- **TEXTO EXTRAÍDO**
Y dos, no tres, eran las hijas de Pepita Wetoret y del escritor Mariano José de Larra: una, Baldomera, anduvo en coplas, debido a su estafa piramidal, un fraude morrocotudo parecido al de las "preferentes", que perjudicaron a mucha gente, a la que esa pícara de antaño y el anzuelo de bolsas de hogaño R. Rato y cuadrilla le robaron sus ahorros, fruto de sacrificios, renuncias, negaciones y esperanza en vivir una vejez sin ahogos ni sobresaltos; y Adela, la otra, fue amiga íntima del rey Macarroni I o Amadeo de Saboya. El hermano de ambas, Luis Mariano, mucho menos brillante y agudo que su padre, era también escritor, sobre todo letrista de zarzuelas y dramaturgo. Uno de sus libretos, con música de Barbieri, es "Chorizos y Polacos", acerca de esos dos grupos rivales; el primero, claque violenta del Teatro del Príncipe, y el otro, fanático no menos airado, del Teatro de la Cruz que, en días de la Ilustración, en el siglo XVIII de las Luces y la Razón, se dedicaban a reventar mutuamente y de modo salvaje los espectáculos que tenían lugar en los escenarios de ambos coliseos, hasta que el Conde de Aranda -el mismo que vaticinó con total acierto que las colonias británicas americanas independizadas eran el nacimiento de un poderoso y gigantesco coloso que se apoderaría de muchas tierras que uniría a sus estados- los disolvió, harto de las quejas que causaban sus estropicios y escándalos.

Y muchas más de tres son las mujeres de todos los grupos políticos insultadas y vejadas públicamente por la bestia machista, sin que sus agresores verbales sean castigados por su delito y todo termine con que pidan perdón por la comisura de la boca o se disculpen de forma estúpida. Y ello se debe a algo tan simple como es que no hay feministas combativas en las filas de la política, quizá porque unas sean anarquistas que saben bien que si se meten en politiqueos acaban devoradas por el poder y que intentar la lucha desde dentro es siempre una imbecilidad; o acaso porque saben que su verdadero discurso y lenguaje disgustan y les fríen los escrotos a los maringoneadores y, en consecuencia, serían expulsadas del partido tras pronunciar palabras irreverentes contra el patriarcado que sigue dominador y muy pimpante; y las muy simples e ilusas piensan que con mano izquierda y habilidad se pueden llegar a conseguir muchas cosas interesantes

Pero no hay ninguna que grite que los problemas de las mujeres los deben solucionar ellas mismas, no los hombres; que los muliercidios diarios no van a cesar si los muliercidas salen de la cárcel vivos, pues deberían morir en ella o bien meterlos en jaulas públicas o casas de fieras, instaladas en plazas y parques, con un letrero colgándoles del cuello donde rece: "Asesino de su madre" o de la madre de sus hijas e hijos o de su exnovia o de una desconocida a la que le dio puñalada porque le apeteció de repente? Sí, sí, claro que esto es algo repugnante, pero muchísimo menos que ahogar, violar, estrangular, acuchillar o quemar viva a su víctima, una mujer.

- **MATERIAL PROPORCIONADO**
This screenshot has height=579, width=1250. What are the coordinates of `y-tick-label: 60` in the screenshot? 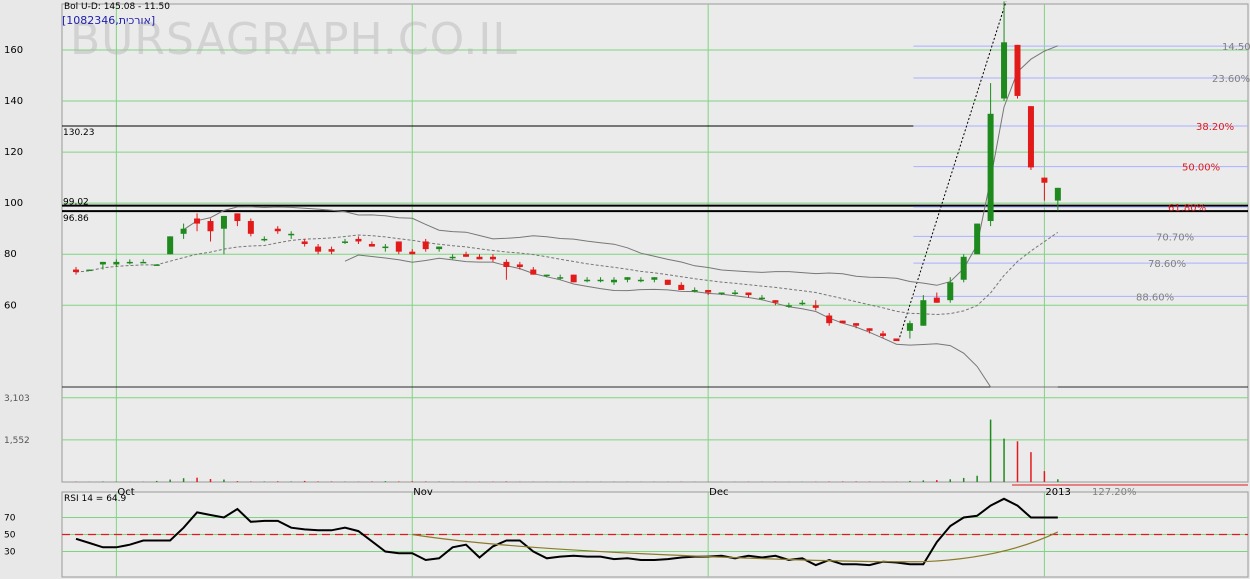 It's located at (10, 306).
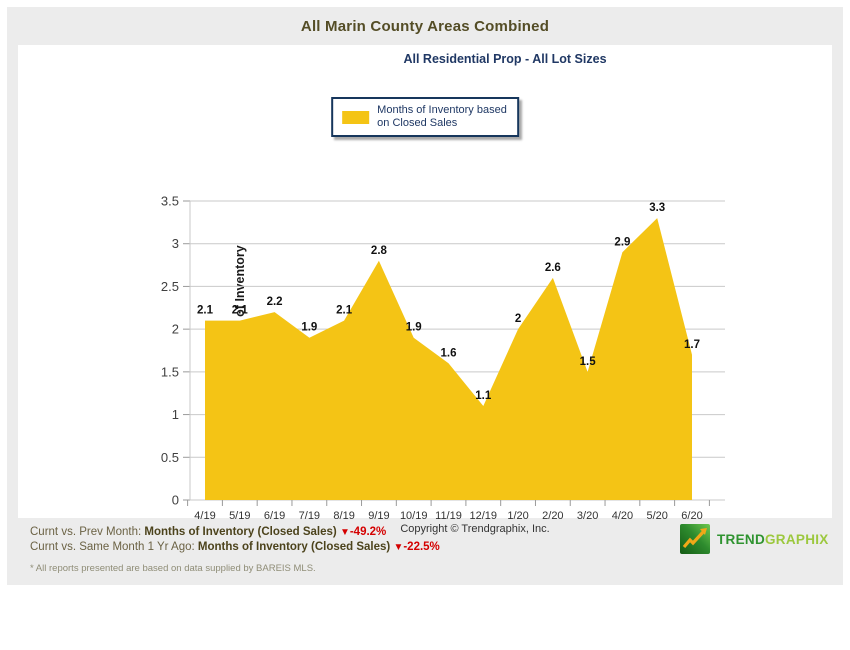 The width and height of the screenshot is (850, 650). Describe the element at coordinates (518, 319) in the screenshot. I see `data-label: 2` at that location.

- **EJERCICIOS PROPUESTOS**
A - Traduce al inglés esta oración del texto extraído: "El hermano de ambas, Luis Mariano, mucho menos brillante y agudo que su padre, era también escritor, sobre todo letrista de zarzuelas y dramaturgo."
B - Continúa el texto sobre las hijas de Larra y la violencia machista a partir de su última oración.

- **SOLUCIONARIO**
A - The brother of both, Luis Mariano, much less brilliant and sharp than his father, was also a writer, above all a lyricist of zarzuelas and a playwright.

B -
Las mujeres que entran en el proceloso mar de la política nunca presiden el partido al que pertenecen y en el que militan, a no ser que lo cofunden, como Rosa Díaz y, desde el final de la dictadura franquista y el inicio de la plutocracia o mando de los ricos de siempre -pues por mucho que le antepongan al sufijo "cracia" el término "demo", no existe ni existió en ningún lugar un verdadero gobierno del pueblo- tampoco hubo aquí una presidente de España.

Los Dídimos y Epidídimos, como me dijo la deslenguada Romilda -una escritora que, desde hace siete años que la comenzó, no acaba de ponerle el punto final a una novela en friulano- sentaron sus partes innobles en los sillones del mando ya en la época de la piedra sin pulimentar y no se han levantado de ellos, aunque a veces hagan el simulacro de hacernos un hueco donde no cabe ni media nalga. Pero que eso no era perpetuo ni inamovible, añadió, y que podría cambiarse si nosotras y otras y muchas y todas nos uniéramos, formando un frente internacional feminista con millardos de afiliadas para acabar con la discriminación, la desigualdad y la violencia de género; una organización feminista universal y muy peleona para conseguir, ya y de una vez para siempre, acabar con cuantos usan la fuerza para dominar y sojuzgar a las mujeres y lograr, a la vez, que se les encienda la luz del entendimiento a las que afirman que ellas no son maltratadas, porque las muy pánfilas consideran que el maltrato se reduce a palizas con moratones y fracturas o heridas sangrantes o a golpes acompañados de insultos, sin que se les ocurra pensar que el maltrato es también que él les dé constantemente órdenes altaneras de callarse o aparte el plato despectivamente mascullando que no piensa comerse aquella mierda de merluza o las empuje con un "Quita, déjame a mí, so inútil", a la vez que le arrebata la llave para abrir él la puerta; o expeler comentarios malintencionados como "Acabo de ver a tu amiga Babet: está preciosa, para comérsela cruda".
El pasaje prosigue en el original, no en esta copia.